Double versus single?
Use double quotation marks (” “) for:
- all quotations from primary and secondary sources.
- any words you wish to demarcate as colloquial or unusual.
- titles of short poems (“The Flea”), essays (“Of Studies”), critical articles, and short stories.
Use single quotation marks (‘ ‘) for:
- quotations within quotations.
Straight versus curly?
Normally, your style guide will specify whether quotation marks should be straight (” ” and ‘ ‘) or curly (“ ” and ‘ ’). If your style guide doesn’t specify, choose whichever you like, BUT keep in mind the following rules:
- Don’t mix and match. All quotation marks should be either straight OR curly.
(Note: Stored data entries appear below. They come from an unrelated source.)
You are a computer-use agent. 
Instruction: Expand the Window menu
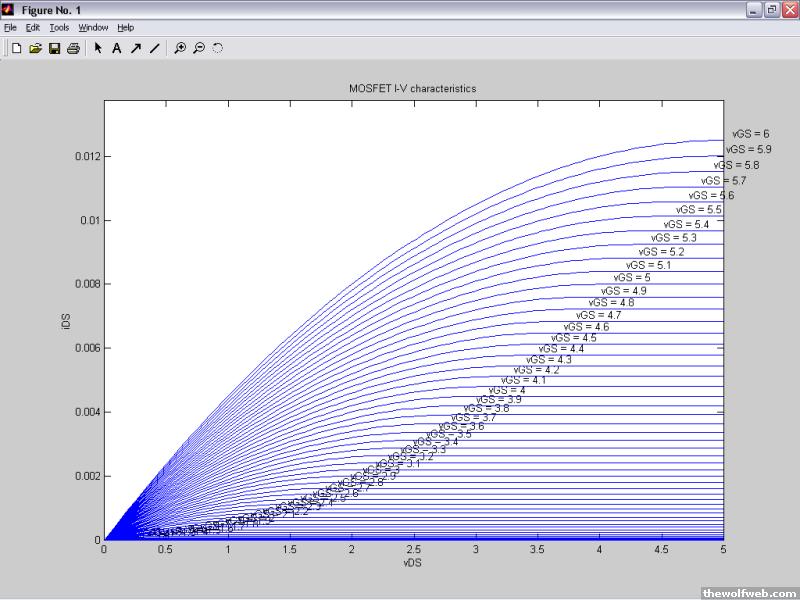[x=93, y=27]
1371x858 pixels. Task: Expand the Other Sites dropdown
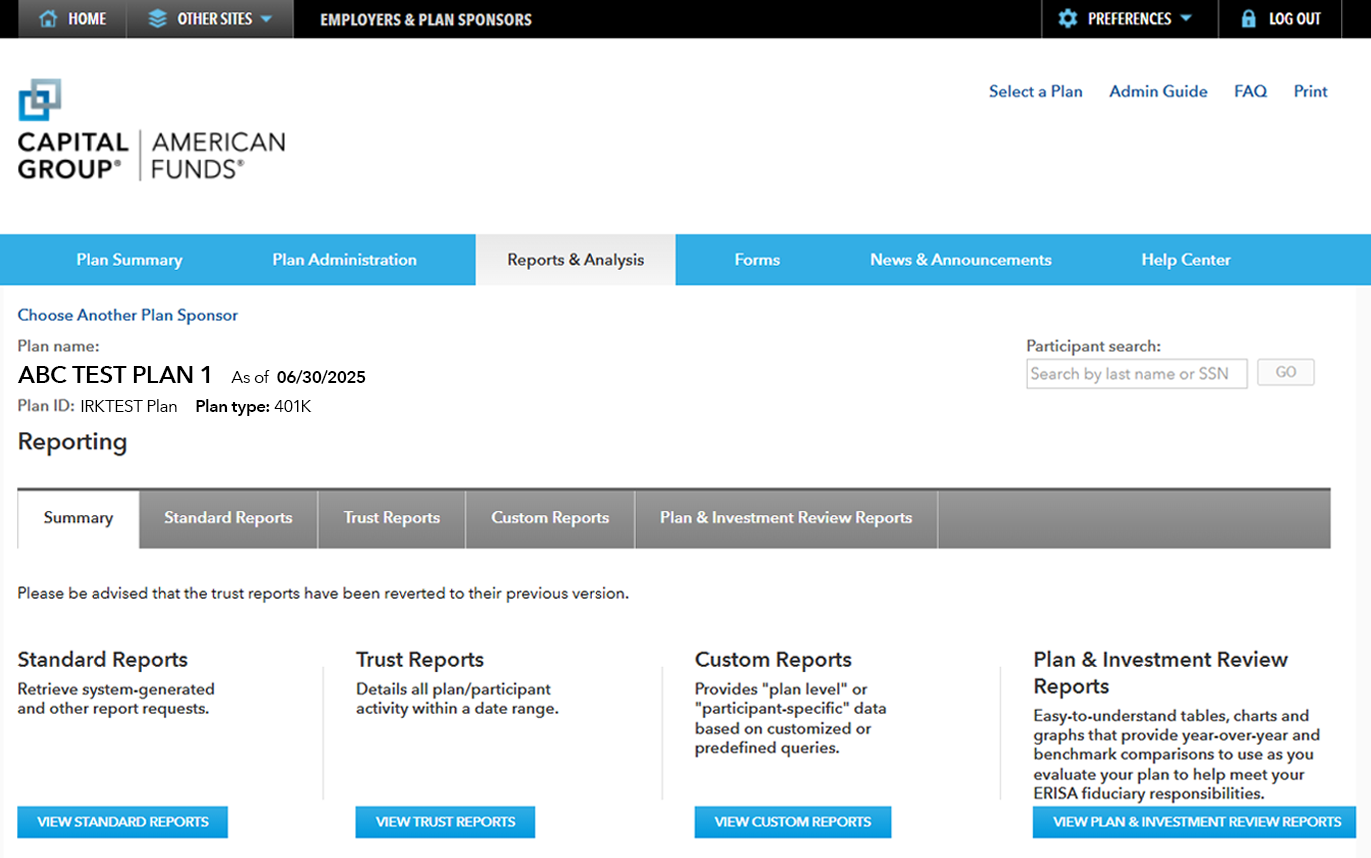210,18
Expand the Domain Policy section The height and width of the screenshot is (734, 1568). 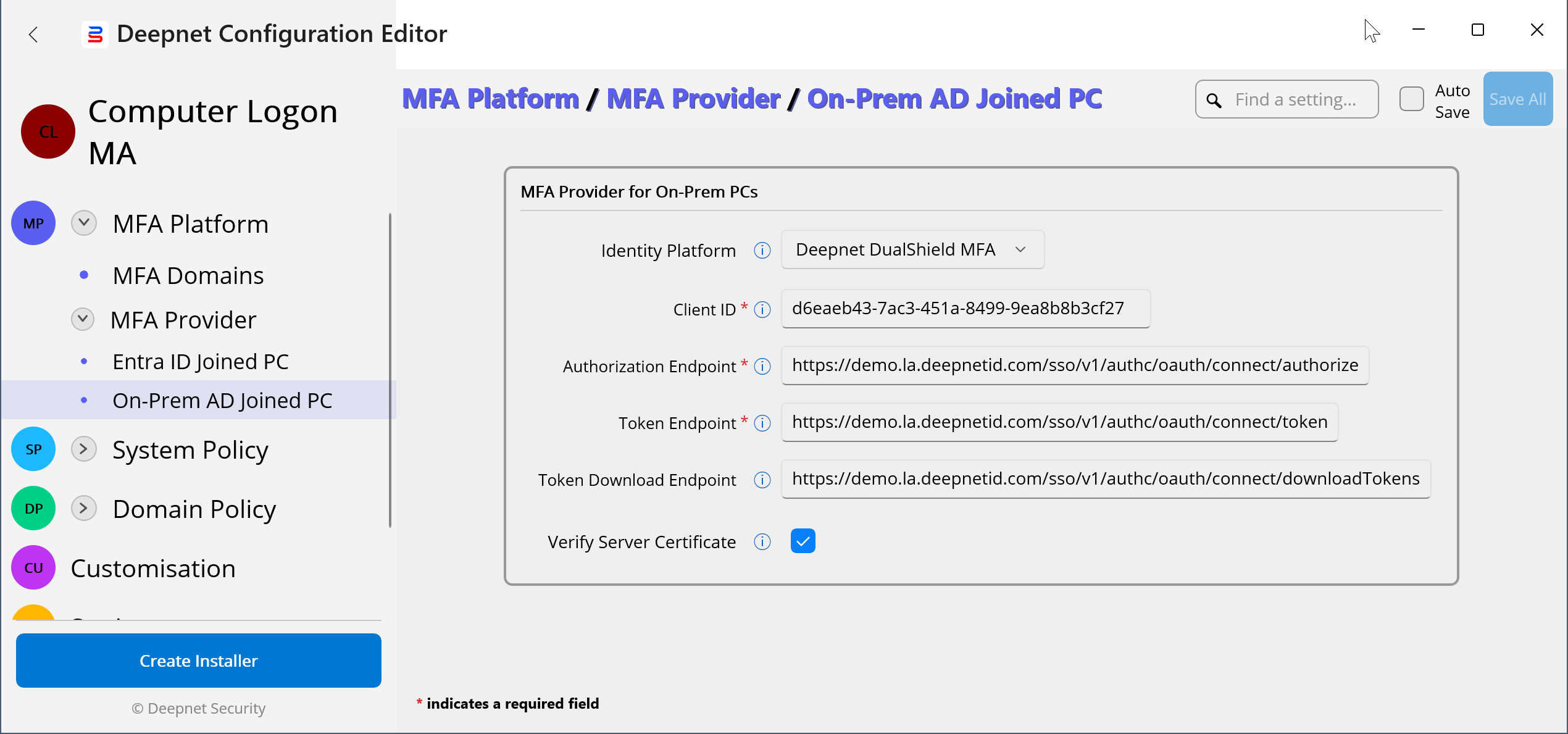coord(84,508)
- Apostrophes should match your quotations marks. If you use straight quotation marks, your apostrophes should also be straight.
- Most word processing programs (Word, LibreOffice, OpenOffice) automatically convert quotation marks and apostrophes from straight to curly as you type. You have to turn off this feature if you want straight quotation marks and apostrophes. In Word, go to your File menu. Select Options. Select Proofing. Select AutoCorrect options. Under Autoformat, uncheck Replace “Straight quotes” with “smart quotes.” Under Autoformat As You Type, uncheck Replace as you type “Straight quotes” with “smart quotes.” In other programs and in earlier versions of Word, look for something like Options or Preferences.